Magma on 3.7 report

Sat Mar 25 20:12:06 UTC 2006

Now that the performance regression is restored, let me try responding properly.

 > In the attached tally, Magma spends 97.3% (!) of the time in
 > removeGarbageCollectedObjectEntries.

 Magma maintains a two-way map, object->oid (a.k.a. "oids") and oid->object (a.k.a. "objects").  It currently handles this with a WeakIdentityKeyDictionary and a MaWeakValueDictionary, respectively.  WeakKey dictionaries automatically remove their (key->value) entries when objects are collected/finalized, but WeakValue dictionaries entries remain, and simply reference nil (i.e., oid->nil).

 So, as the client moves to explore a other parts of a huge domain model, the WeakKey dictionary is fine but the WeakValue never shrinks unless Magma cleans it up manually.  This is what removeGarbageCollectedObjectEntries does.  It simply rebuilds the entire MaWeakValueDictionary by enumerating all and only keeping the non-nil values.

 The best strategy for when to rebuild is difficult to generalize.  Time-based could cause unnecessary rebuilds or not rebuild soon enough, so I made based on conditions.  Whenever the 'objects' size is twice that of the 'oids' size, the next oid assignment will take a detour rebuild the "objects" collection (oid->object), removing all the nil entries.

 >> However, there is one central report touching almost the whole model,
 >> which I had to interrupt after a quarter of an hour. It was taking
 >> way too long., I guess Magma was bringing in objects and throwing
 >> them out over and over again. I might easily be wrong though.

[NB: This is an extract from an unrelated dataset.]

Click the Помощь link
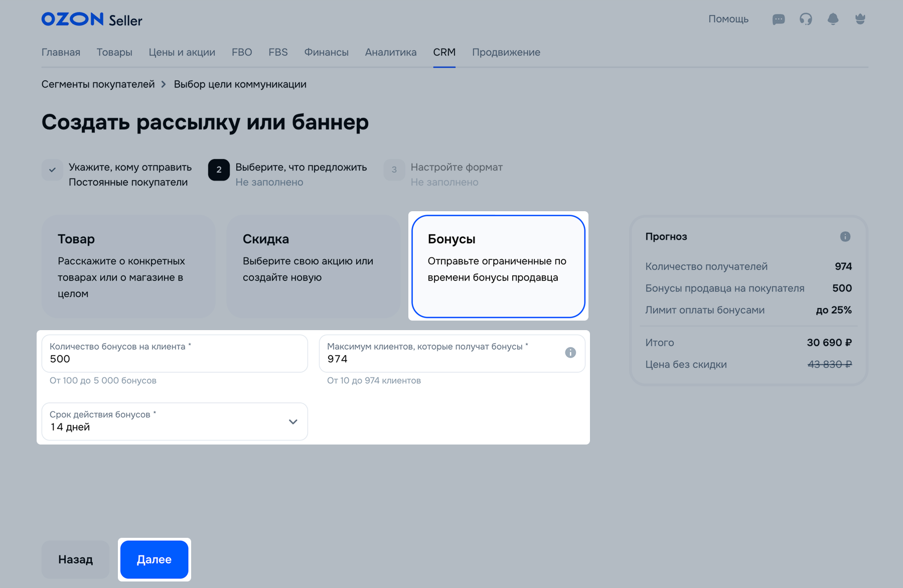This screenshot has width=903, height=588. (728, 19)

 So, if this is true, bringing in a huge amount of objects and then throwing them away, would explain poor performance because not only are these two Dictionarys are working overtime, the rebuild would be required on a frequent basis, which seems to be what the MessageTally indicated.

 > It's basically a dictionary of (SSProject) objects each possessing a
 > dictionary of (SSVersion) objects, whose attributes are also needed
 > for that listing. This is around 6K objects times the attributes,
 > which are complex themselves ... it really is touching like 50K or
 > even 100K objects, and not only once but iterating several times.
 > Which is absolutely no problem if everything is in the image.

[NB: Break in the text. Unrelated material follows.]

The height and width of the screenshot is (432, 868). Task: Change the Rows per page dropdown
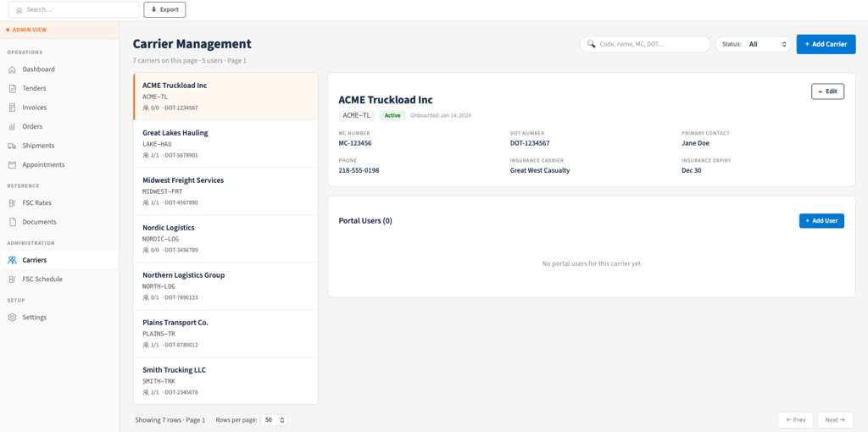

 Most all-in-memory programs are able to leverage the fast, direct loading and saving of Squeak objects in their native format via ImageSegments.  But Magma programs are concerned with multiple users touching 15 objects here, 20 objects there..  The server must work with the object model in its serialized state, in a fine-grained way.  While I tried to make faulting huge chunks of objects as fast as possible, due to the aforementioned Dictionary's which must be populated, it is many times slower than ImageSegments for this type of operation.

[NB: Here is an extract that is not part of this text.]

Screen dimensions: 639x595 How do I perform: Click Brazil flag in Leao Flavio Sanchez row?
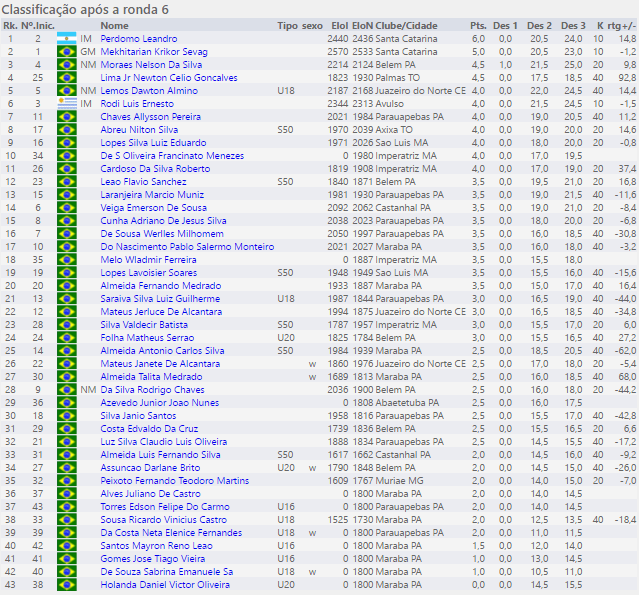(x=68, y=181)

 So, generally Magma programs are at their best under the idea of presenting "one screen at a time" worth of objects to the user and throwing away (i.e., not referencing) objects that are not needed for that screen.  The tools available to do this are:

   - ReadStrategy's : allow you to specify SSVersion objects and all of their complex-object attributes needed for display to be brought back in one single db call.  This can make a significant performance difference vs. hitting a proxy on every row you're trying to display.  ReadStrategy's are easy to use.

   - MagmaCollections : allow you to only bring back one page of SSVersion objects instead of all 6000.  This is done completely transparently via #at:.  MagmaCollections support the indexing needed to sort or range-search by any column.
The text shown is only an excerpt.